かつて相棒だったFの死体が自宅アパートで発見されたのは、一昨日のことらしい。
おれみたいに舞台や映画、イベントの仕事を流浪にこなしていると、ワンシーズン一緒に仕事しただけでもう一生逢わないなんてーな”仲間”がたくさんできる。
Fもその一人で、十数年前、大手映画会社の企画で練馬区大泉の撮影所を一般に開放してのイベントがあり、その中のステージで忍者の戦隊が現代に蘇った吸血鬼と闘うなんてーな劇場型ヒーローショーをやり、おれとFは二人で巨大コウモリ怪獣を浄瑠璃で操っていたのだ。
だからFとは稽古で一ヶ月、本番一ヶ月の都合二ヶ月の間柄なのだが、Fの基本は制作でおれは演出部だから、コウモリ怪獣が出番のとき以外は、さほど一緒の仕事はない。
非常に微妙な相棒だったのだ。
更に記憶するならば、ビタビタの関西人のFの言動と行動と味覚は、ケチョンケチョンの江戸っ子であるおれとはソリが合わず、はっきりいって、ちとめーわくなヤツだったのだ。
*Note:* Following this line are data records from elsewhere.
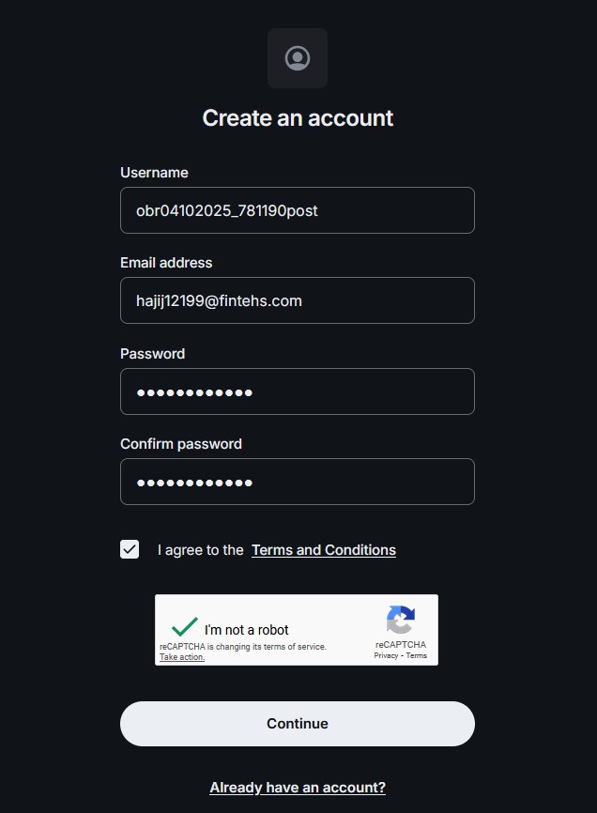Click the 'Confirm password' label
597x813 pixels.
[181, 444]
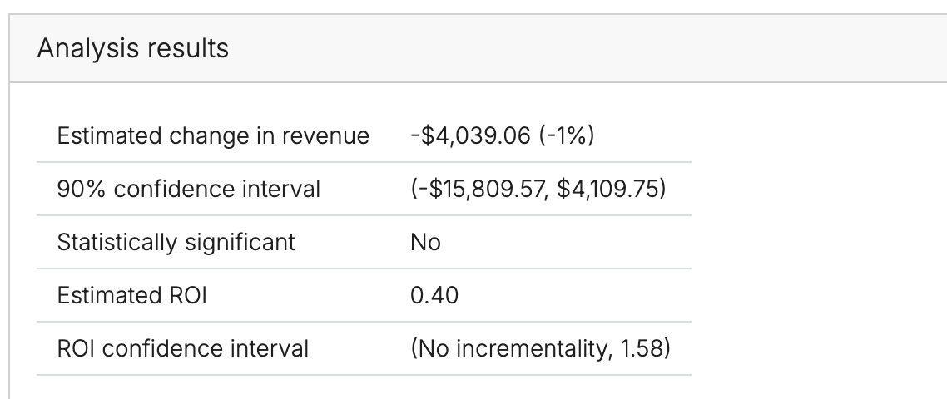Click the 90% figure in the interval label

(x=82, y=189)
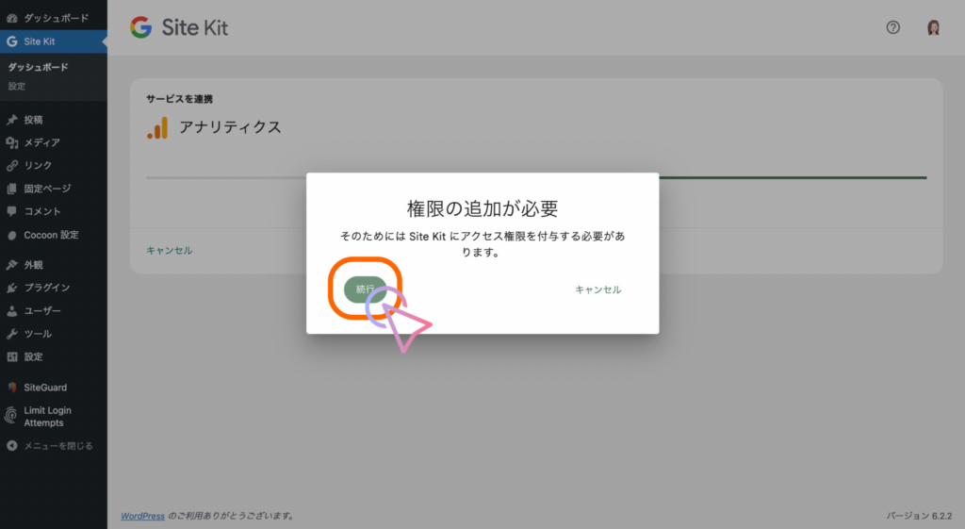Viewport: 965px width, 529px height.
Task: Open 投稿 with the pin icon
Action: point(33,120)
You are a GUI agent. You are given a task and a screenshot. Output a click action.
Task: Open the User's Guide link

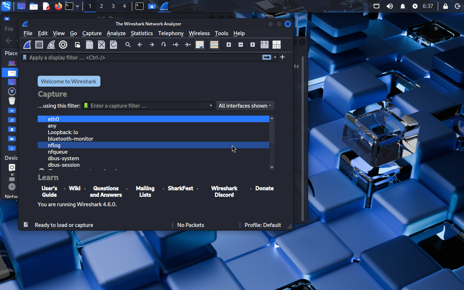(49, 191)
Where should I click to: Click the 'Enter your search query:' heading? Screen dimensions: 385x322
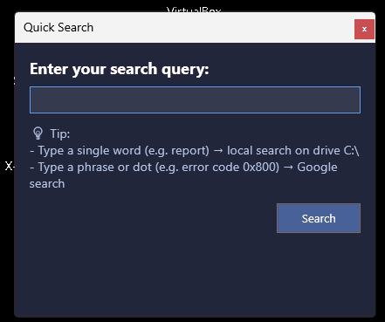pyautogui.click(x=120, y=69)
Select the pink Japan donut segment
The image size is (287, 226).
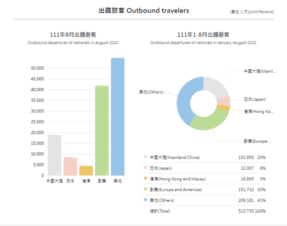(x=224, y=101)
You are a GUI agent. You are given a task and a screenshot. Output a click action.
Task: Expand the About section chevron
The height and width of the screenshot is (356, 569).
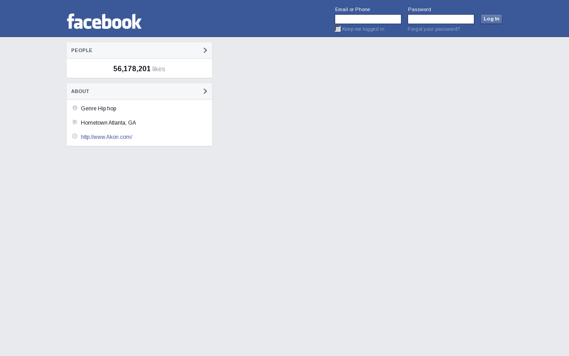coord(205,91)
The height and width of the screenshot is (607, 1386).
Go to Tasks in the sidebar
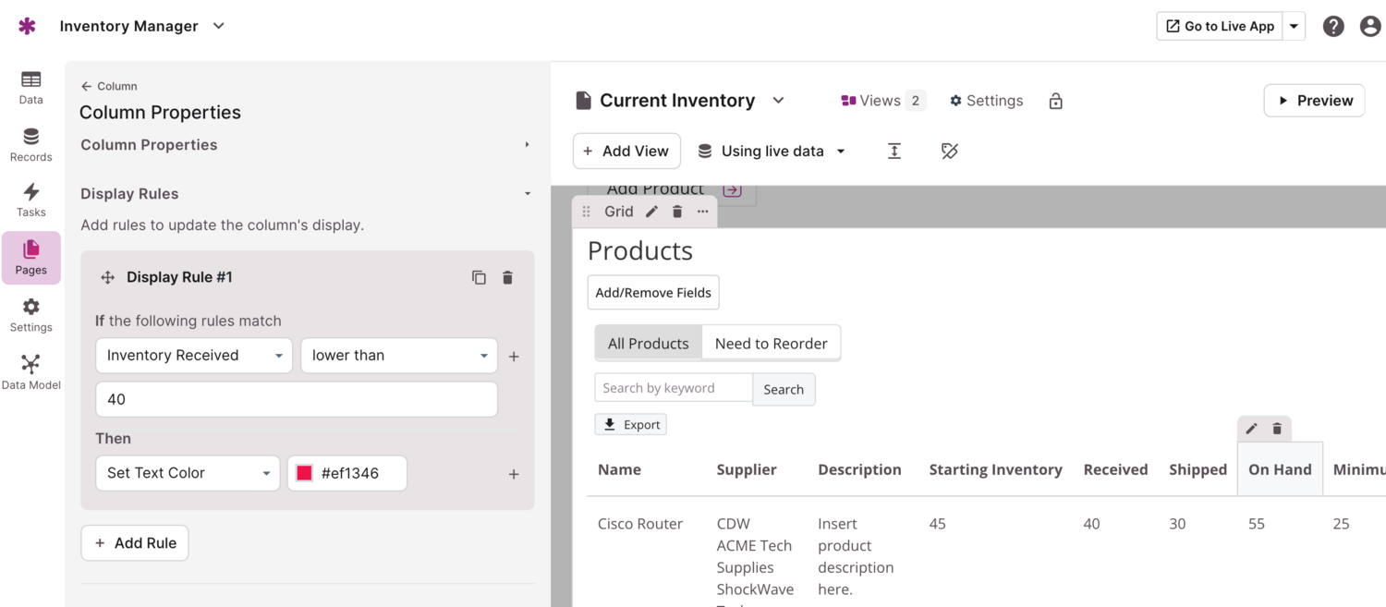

とくに嫌だったのは、スタッフルームに段ボール一箱分のドロソースを持ち込んだことなのだ。
わざわざ取り寄せた本場のドロソースは関東で買えるのとはだいぶ違うぞ。
あの恐怖のテロリスト的ドロソース。
素材の味を全て抹殺し、濃厚でスパイシーな香りで全てが台無しのドロソース。
カレーや揚げ物にドロソースは当たり前で、焼き物や豆腐にもドロソースで、納豆もドロソースなら食えるで!
そーしてまで喰うなよ、食材に失礼だろ。
Fは相変わらず大泉の撮影所で、お面かぶった変身バイク乗りシリーズの制作をしてたらしいのだが、無断欠勤があってから、アパートで発見されたらしい。
只今警察が調べているので詳しくは分からんが…。
Fはおれのことを覚えていただろうか。